El poder como fin

Los de Sánchez buscan asegurarse el recorrido en el poder hasta 2024 por cualquier medio, para lo que no dudarán en incumplir pactos si con ello se mantienen en el poder

Normalmente, por lo menos en democracia, el ejercicio del poder se orienta en primer lugar a cambiar la sociedad y en segundo, como resultado de dichos cambios, en general graduales, a ganarse la confianza popular a fin de permanecer en él el mayor tiempo posible.

O sea, que el poder es un instrumento, un medio, no un fin. El fin, proclamado o efectivo, es la mejora del bien común. Sin embargo, en España no sucede tal cosa. Ni siquiera tienen a bien quienes están en lo alto y quienes aspiran a estarlo la hipocresía pero al mismo tiempo cortesía, de recordar que están ahí para servir al interés general del mejor modo posible, siguiendo su ideario con moderación y mirada larga.

Bueno, pues en estos lares, el poder se está convirtiendo cada vez más en un fin en sí mismo. Las decisiones de los diferentes gobiernos son un medio no tanto, o de ningún modo, para mejorar algo como para seguir disfrutando de él de tal modo que se incremente en vez de disminuir.

Dicha concepción del poder conlleva engañar e infantilizar a la población edulcorando u ocultando lo desagradable, los déficits, en vez de señalarlos y afrontarlos. Desde la pensiones, cuya difícil viabilidad se oculta, al precio de la energía, que a la postre viene de directivas europeas, los problemas se camuflan y las culpas se centrifugan en vez de asumirse.

La burbuja en la que andan instalados no está desconectada del mundo real pero nadie es capaz de señalar en qué consisten y por dónde pasan dichas conexiones. En materias como alquileres, salarios, relaciones laborales, legislación de libertades y un largo etcétera no importa su efectividad a medio plazo sino su efecto inmediato sobre la opinión.

Por otra parte, en cuestión de pactos y conversaciones para llegar a ellos, casi todo lo importante es opaco. De la mayoría de los asuntos tratados entre quienes van a aprobar los presupuestos ni siquiera nos enteramos. Solamente trasciende lo que conviene o cause menos desgaste a las partes.

Por si fuera poco, el nivel de incumplimiento de los pactos alcanza cotas estratosféricas. Los roces entre socios o colaboradores tienen mucho más de exhibicionismo del propio músculo que de solución acordada a una cuestión determinada.

Gracias al peculiar sistema de gobernanza hispano, lo máximo que puede decirse en favor de nuestros políticos es que gozamos de estabilidad aunque no de los frutos que suelen derivarse de ella en otras latitudes.

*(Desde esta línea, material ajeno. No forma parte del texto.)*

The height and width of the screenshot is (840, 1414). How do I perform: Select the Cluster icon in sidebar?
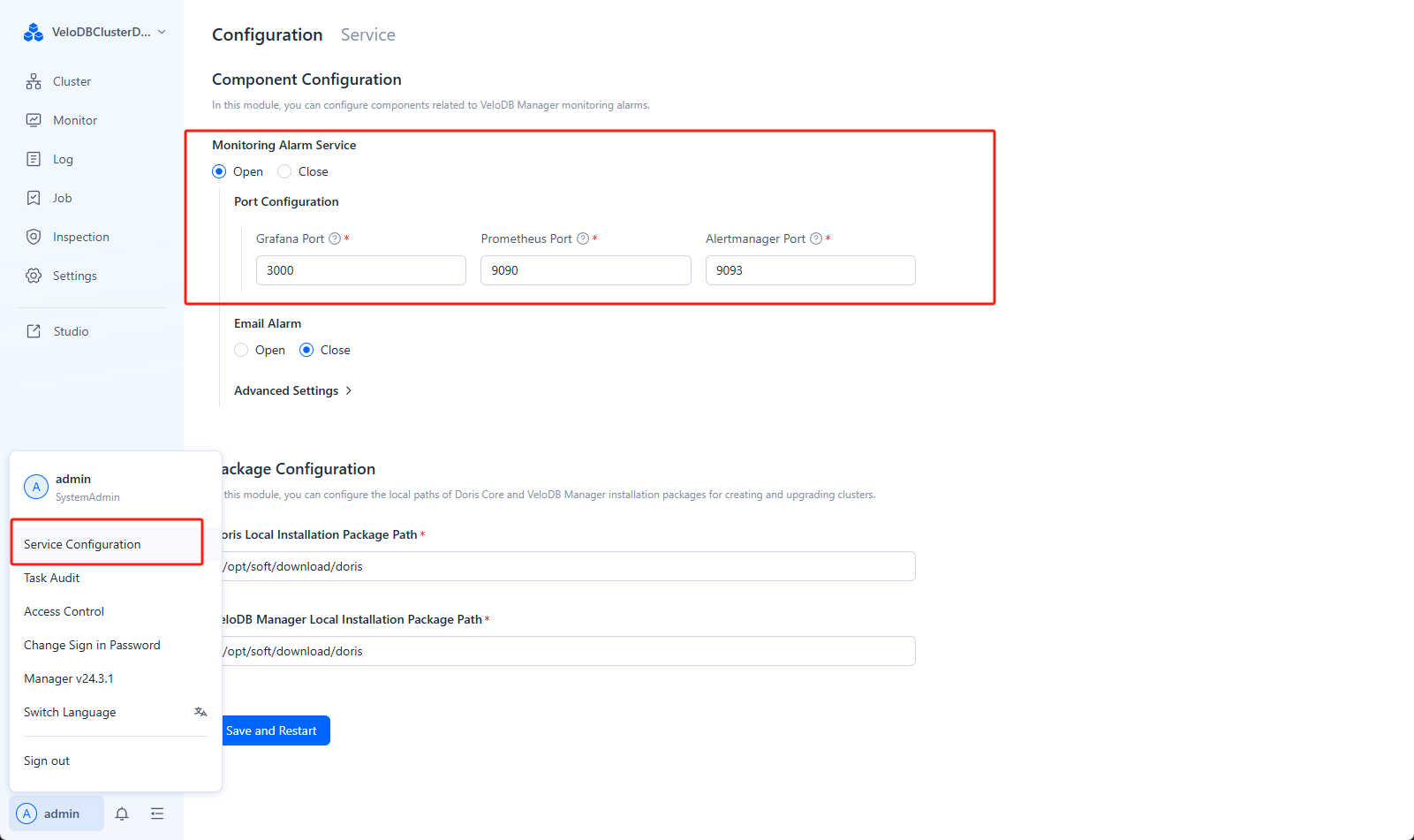pos(34,80)
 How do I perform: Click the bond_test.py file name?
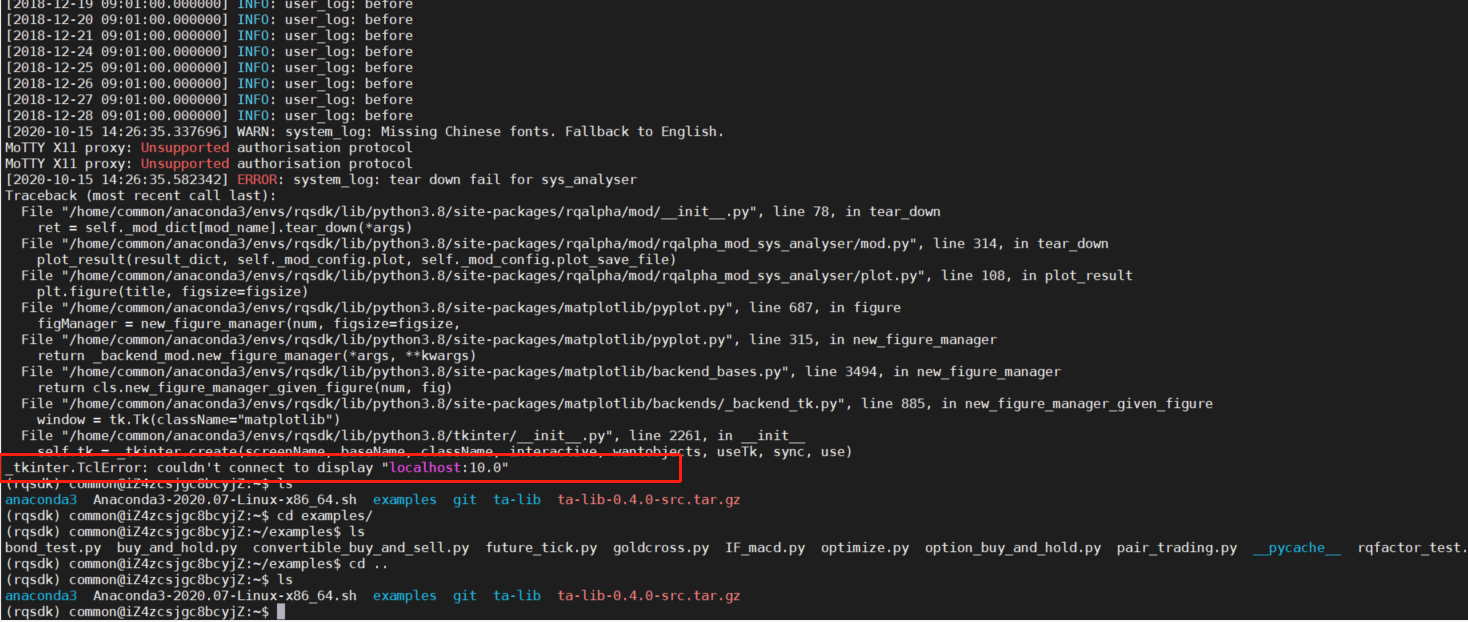53,548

La estabilidad es el primer y casi el único bien a preservar, en consonancia con el único beneficio que se busca, la permanencia en el poder. Los precios a pagar, las rebajas de los propios principios, e incluso la auto traición, son sacrificios menores comparados con la satisfacción que proporciona ocupar la plataforma de mando y el insoportable vértigo de acercarse a la sus peligrosos bordes.

El presidente del Gobierno, Pedro Sánchez, durante su intervención en una sesión de control al Ejecutivo en el Congreso. EFE/ Emilio Naranjo

Por eso tenemos presupuestos, porque la estabilidad beneficia a quienes se disponen a apoyarlos, no o no forzosamente y tal vez ni de lejos a sus electores. El resultado de las negociaciones entre el PSOE y sus contrafuertes estaba predeterminado antes de empezar las negociaciones, de manera que lo negociado no es el hecho en si de la votación sino su presentación.

Presentación que responde a un principio básicos: erigirse en adalid de los intereses de su electorado, con independencia del resultado final. De todo lo acordado, Pedro Sánchez va a cumplir solamente lo que le convenga. Lo que le interesa es el sello, el marchamo, el pase, la mayoría, en esta ocasión en la que se juega la legislatura. Una vez salvado y asegurado así el recorrido hasta el 2024, el resto es lo de menos.

El resto, lo demás, somos nosotros, los ciudadanos, nuestras vidas y nuestras casi para todos menguantes haciendas y expectativas.